I was like a woman in a horror film; I checked every corner of the house as though he was hiding somewhere, even the closet.

My mind raced with worry, with doubt, with the terrible feeling that Jay had access to everything dangerous with no support last night.

I flew down the steps and burst from the home. I ran down the street, so fast I was sure I could have been a track star, and ended up on the outside barrier of the movie set. I scanned it all, and one trailer’s light glowed brighter than the rising sun.

Lela’s.

Maybe there was such a thing as an old man on the moon. Maybe Yue Lao really had tied Jay and I together because I felt the pull. I knew Jay was in that bus with her. Each step toward it felt like sloshing through murky waters toward hell. I wanted to believe I would find them both awake, maybe just catching up, sharing stories through the night.

My gut clenched at even that idea, though. For some reason, over these past couple of weeks, I’d solidified in my mind that Jay was mine.

And this time, I was willing to stand my ground because I was good enough. Logical enough. And we were perfect enough to fight for.

I fisted my hand and pounded on the door.

After a minute, Lela cracked it open and squinted one eye at me. “Girl, it is early.”

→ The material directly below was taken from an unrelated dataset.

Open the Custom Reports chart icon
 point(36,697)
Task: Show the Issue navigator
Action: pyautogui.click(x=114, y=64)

I jerked my head down. “Is Jay with you?”

The silent sun rose, the birds chirped loud, the early workers’ cars hummed in the distance. Lela assessed me with her red robe hanging from her shoulder and her dark hair knotted on her forehead. Her presence would enrapture anyone, and this moment was no different. I wasn’t sure if she was calculating odds, comparing herself to me, or learning my whole being.

I lifted my chin, though. I wasn’t backing down.

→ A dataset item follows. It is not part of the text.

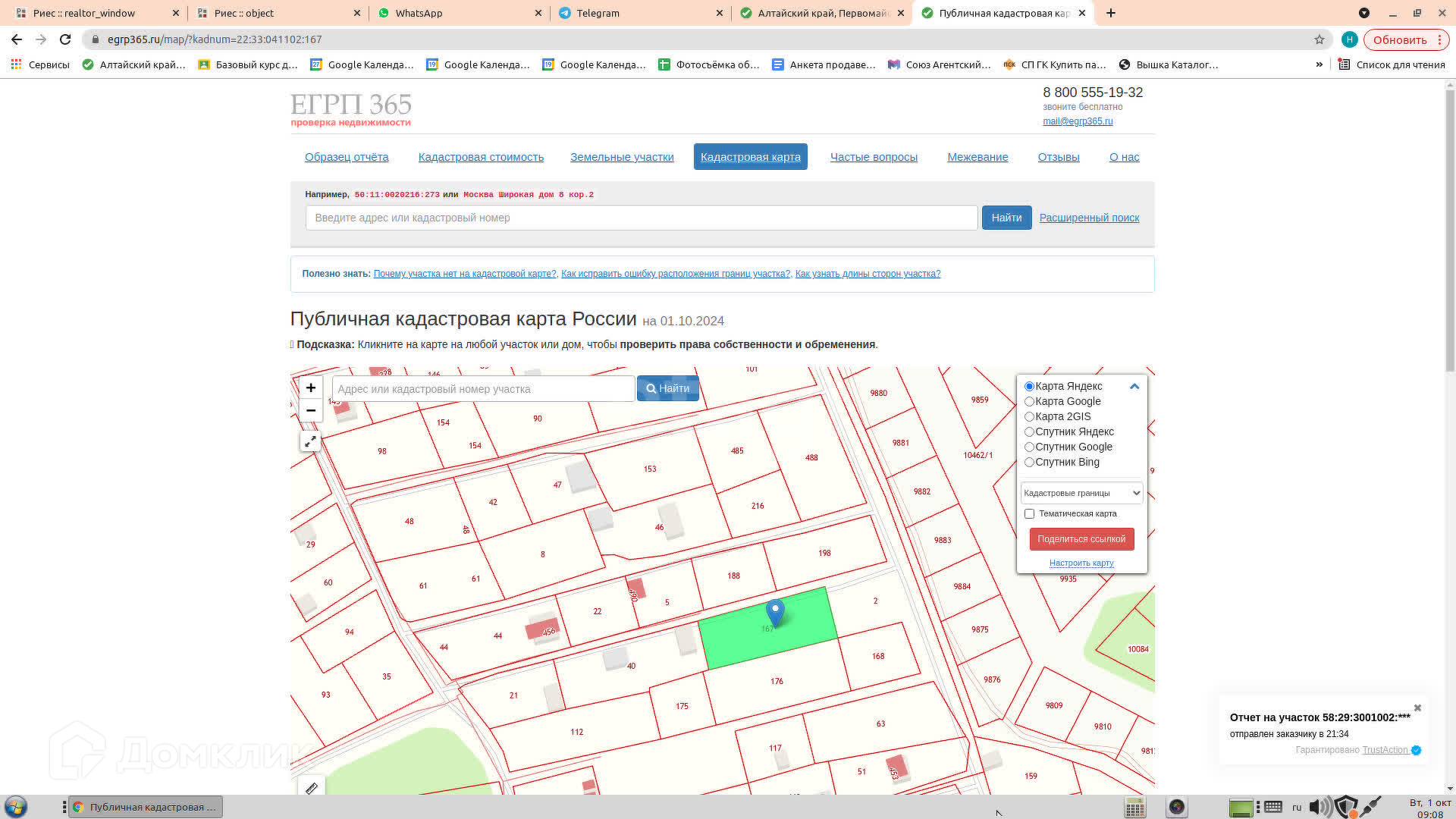Select Карта Google radio option
The width and height of the screenshot is (1456, 819).
[x=1029, y=401]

Finally, she opened the door wide and sighed. “It’s a good thing you’re here actually. The stars are shifting in the sky and you both need to connect or you’ll lose each other forever.”

I was accustomed to my mother talking like that, so I shrugged and stepped up into the bus, not concerned with her omen at all.

Finding Jay laid out on the velvet seat, fast asleep with lines of coke on the table in front of him was the moment all omens flooded me. My gut fell down the nine circles of hell and burned there as I stared.

Jay had relapsed. He’d lost the battle and I knew without a doubt I’d contributed to the chain of events leading up to this.

Tears welled in my eyes at seeing how much we’d destroyed. I wanted answers, I wanted to shake him awake and scream at him. First, though, I needed to lock down the situation.

“Close the door, Lela,” I commanded.

She let out a low whistle and did as I said.

“Who knows he stayed here with you last night?” I asked as he stirred on the couch.

She shrugged. “Probably no one.” She peered out her window. “Actually, probably everyone. I can feel their whispers. They know.”

Unfortunately, I believed her.

Jay sat up from his slumber. His eyes adjusted, so blue and crystal clear I wondered how much cocaine he’d truly sniffed. It didn’t matter because he looked at me with so much pain and frustration, I didn’t think there was any way we could overcome the next few hours.

“Where the hell have you been? What the fuck have you been doing all night?” he rasped out.

I should have just answered him. I should have taken the high road. I pointed to the table instead. “More important question, what the hell were you doing?”

I’d lost him. His eyes turned such an icy blue, I knew right then. We’d lost each other. Our ground rules stated that we weren’t broken, but we both had been and we couldn’t be honest about it. It’d made for a fragile base, one that was definitely not strong enough to hold a wrecking ball and a larger-than-life movie star.